Failed with doing an Authn API in Password Import Inline Hook's external application

Questions
1

Hi,

I’m trying to import users’ passwords from “org A” to “org B” by using Password Import Inline Hook. I set up an external application which will trigger the Authn API to authenticate the users’ credentials in “org A” when login to “org B”. However, the Authn API seems to be not executed. My code is shown as following:

app.post("/passwordImport", passwordImportValidation, (req, res) => {
  const credentials = req.body.data.context.credential;

  var raw = JSON.stringify({
    "username": credentials.username,
    "password": credentials.password,
  });
  
  fetch("https://<org A domain>/api/v1/authn", {
    method: 'POST',
    body: raw,
    headers: {
      "Content-Type": "application/json;charset=UTF-8",
      "Access-Control-Allow-Origin": "*",
      "Access-Control-Allow-Methods": "POST",
      "Access-Control-Allow-Headers": "Content-Type"
    }
  })
  .then((response) => {
    if (response.status === 200) {
      return res.status(200).json({
        commands: [
          {
            type: "com.okta.action.update",
            value: {
              credential: "VERIFIED",
            },
          },
        ],
      });
    } else {
      console.log("Not verified. Password not imported.");
      return res.status(204).send();
    }
  })
  .catch(error => console.log('error', error))
});

Brief description: The code will take in the credentials when users login to “org B”. Then, it will trigger the fetch function to do the POST request of the Authn API to the “org A”. If the credentials are verified, it should return the needed res.status(200) and the command. After that, “org B” will store the credentials and the password is imported successfully.

I’m sure that my Password Import Inline Hook is set up correctly because if using a hardcoded credentials check, such as the Okta documentation example, the credentials can be imported.

If anyone has any suggestions, it might help me a lot. Thanks!

1 Like
2

It’s not quite clear from your explanation, what exactly happens wrong inside your code. Is it not triggered at all? Is it not getting to .then section or something else?

1 Like
3

Hi phi1ipp,

Thanks for the response. I think that it is not triggered the fetch function at all or it is not getting to the .then section. The credentials are passed in correctly, so I expect the fetch function will Post the Authn API to verify the credentials in “org A”. Then, it should return the “res.status(200)” with the command so that “org B” can accept the credentials and store them. However, “org B” doesn’t get the return status and the command.

4

If fetch is not triggered, then it only means one thing, you /passwordImport path is never called. Double check how you call this endpoint

5

My first thought is that as well. However, when I tried with the following code, the /passwordImport is called successfully. So I believe that I call this endpoint in a right way.

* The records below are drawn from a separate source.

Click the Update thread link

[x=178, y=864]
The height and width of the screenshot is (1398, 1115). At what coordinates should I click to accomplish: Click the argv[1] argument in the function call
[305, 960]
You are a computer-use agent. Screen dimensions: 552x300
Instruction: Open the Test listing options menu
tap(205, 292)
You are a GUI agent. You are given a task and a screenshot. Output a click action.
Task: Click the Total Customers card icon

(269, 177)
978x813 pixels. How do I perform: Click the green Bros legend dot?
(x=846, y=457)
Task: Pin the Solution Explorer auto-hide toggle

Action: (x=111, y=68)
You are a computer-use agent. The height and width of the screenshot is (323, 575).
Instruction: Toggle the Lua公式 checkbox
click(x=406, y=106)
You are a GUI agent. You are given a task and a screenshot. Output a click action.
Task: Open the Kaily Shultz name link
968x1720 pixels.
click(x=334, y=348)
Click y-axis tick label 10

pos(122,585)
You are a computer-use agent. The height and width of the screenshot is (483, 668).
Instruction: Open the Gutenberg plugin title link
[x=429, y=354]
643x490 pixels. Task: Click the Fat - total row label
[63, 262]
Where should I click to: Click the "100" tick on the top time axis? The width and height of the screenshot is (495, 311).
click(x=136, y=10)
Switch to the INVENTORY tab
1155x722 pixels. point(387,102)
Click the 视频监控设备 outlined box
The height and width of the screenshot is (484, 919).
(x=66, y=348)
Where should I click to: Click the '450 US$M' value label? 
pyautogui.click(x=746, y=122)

app.post("/passwordImport", passwordImportValidation, (req, res) => {
  const errors = validationResult(req);

  if (!errors.isEmpty()) {
    return res.status(400).json({ errors: errors.array() });
  }

  const credentials = req.body.data.context.credential;

  if (credentials.username === "test.hook@test.com" && credentials.password === "a1234567") {
    console.log("Password verified! Password imported.");
    return res.status(200).json({
      commands: [
        {
          type: "com.okta.action.update",
          value: {
            credential: "VERIFIED",
          },
        },
      ],
    });
  }
  
  console.log("Not verified. Password not imported.");
  return res.status(204).send();
})
6

I’d suggest to remove all the headers from the original fetch except Content-Type and Accept and try again. You can actually make this call from your browser to experiment with the headers required (don’t forget to add CORS domain into Okta), like it’s done here Authentication | Okta Developer

7

Tried it, but the fetch function is still not triggered.